I would be modest by not answering your question directly. But I can tell you that it is in principle, doable to have a party like the PRP again. But it would take a lot of efforts.
Buhari is considering leaving ANPP, would you encourage him to join your party?
Buhari is no doubt in a very difficult position. Part of his problem is that of his closest advisers. Many of them are not politicians but they imagine they are geniuses in politics. If you like, you can classify me as one of his advisers, so if there is a fault to be shared, I must share in it. If he had good advice, he should not have joined ANPP in the first place. Now that the problems have refused to go away, he has three options. One, remain in ANPP with all the frustrations or he can form another party and dissolve the Buhari Organisation into it. That way, he can begin to form a movement along the lines of Mallam Aminu Kano whereby he may not necessarily be the king; he can be the kingmaker. Though if he still wants to have a go at the presidency, why not. The third thing would be to join an existing party. What party he would join is up to him and his advisers.
You are a medical doctor and a politician. What else do you do?

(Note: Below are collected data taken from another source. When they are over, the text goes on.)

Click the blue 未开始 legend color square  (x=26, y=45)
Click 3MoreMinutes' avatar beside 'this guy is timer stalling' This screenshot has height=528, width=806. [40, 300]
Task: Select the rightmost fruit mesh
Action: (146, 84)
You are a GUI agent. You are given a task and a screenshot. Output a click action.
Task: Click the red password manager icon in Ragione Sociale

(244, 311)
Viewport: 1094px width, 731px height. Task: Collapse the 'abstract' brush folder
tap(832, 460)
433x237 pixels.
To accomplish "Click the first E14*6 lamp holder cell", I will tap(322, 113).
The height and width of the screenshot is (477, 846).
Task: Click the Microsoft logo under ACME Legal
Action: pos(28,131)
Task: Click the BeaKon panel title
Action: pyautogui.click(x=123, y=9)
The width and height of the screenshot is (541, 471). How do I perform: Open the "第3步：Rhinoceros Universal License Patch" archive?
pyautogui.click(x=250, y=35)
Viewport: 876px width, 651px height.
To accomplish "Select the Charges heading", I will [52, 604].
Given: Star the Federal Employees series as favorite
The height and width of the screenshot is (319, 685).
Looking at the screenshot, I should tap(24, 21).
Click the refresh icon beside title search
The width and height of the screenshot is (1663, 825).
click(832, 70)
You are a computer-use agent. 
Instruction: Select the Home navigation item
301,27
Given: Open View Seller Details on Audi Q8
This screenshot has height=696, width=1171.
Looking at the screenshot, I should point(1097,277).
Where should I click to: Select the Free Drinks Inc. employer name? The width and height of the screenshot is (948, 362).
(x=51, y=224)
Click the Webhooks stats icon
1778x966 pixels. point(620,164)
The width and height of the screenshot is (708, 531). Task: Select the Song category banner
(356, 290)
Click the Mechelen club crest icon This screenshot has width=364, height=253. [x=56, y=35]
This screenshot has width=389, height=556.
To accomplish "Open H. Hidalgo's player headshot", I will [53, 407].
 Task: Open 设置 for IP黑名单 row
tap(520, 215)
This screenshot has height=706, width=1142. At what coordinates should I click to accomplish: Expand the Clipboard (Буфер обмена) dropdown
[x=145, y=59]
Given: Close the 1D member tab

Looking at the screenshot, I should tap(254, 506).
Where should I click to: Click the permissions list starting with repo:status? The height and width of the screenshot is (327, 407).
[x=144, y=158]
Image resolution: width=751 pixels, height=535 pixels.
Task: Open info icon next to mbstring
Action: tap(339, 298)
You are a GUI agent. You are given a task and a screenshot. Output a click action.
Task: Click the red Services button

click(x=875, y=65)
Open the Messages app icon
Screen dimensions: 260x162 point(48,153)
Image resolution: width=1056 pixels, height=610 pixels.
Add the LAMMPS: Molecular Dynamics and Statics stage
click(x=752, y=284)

Technically, I am unemployed. One of the biggest prices I paid for joining politics is to sacrifice my practice. When patients go to a clinic, they want to see particular doctors. So, because I am not always around, my practice suffered. Now, apart from politics, I do a little bit of writing and consulting. But I have always been concerned with issues of national significance. Erosion, drought, pollution, desertification, malaria and many other issues which touch on the lives of Nigerians have always worried me. This is why I joined politics in the first place. And I have no regrets for choosing to serve people this way.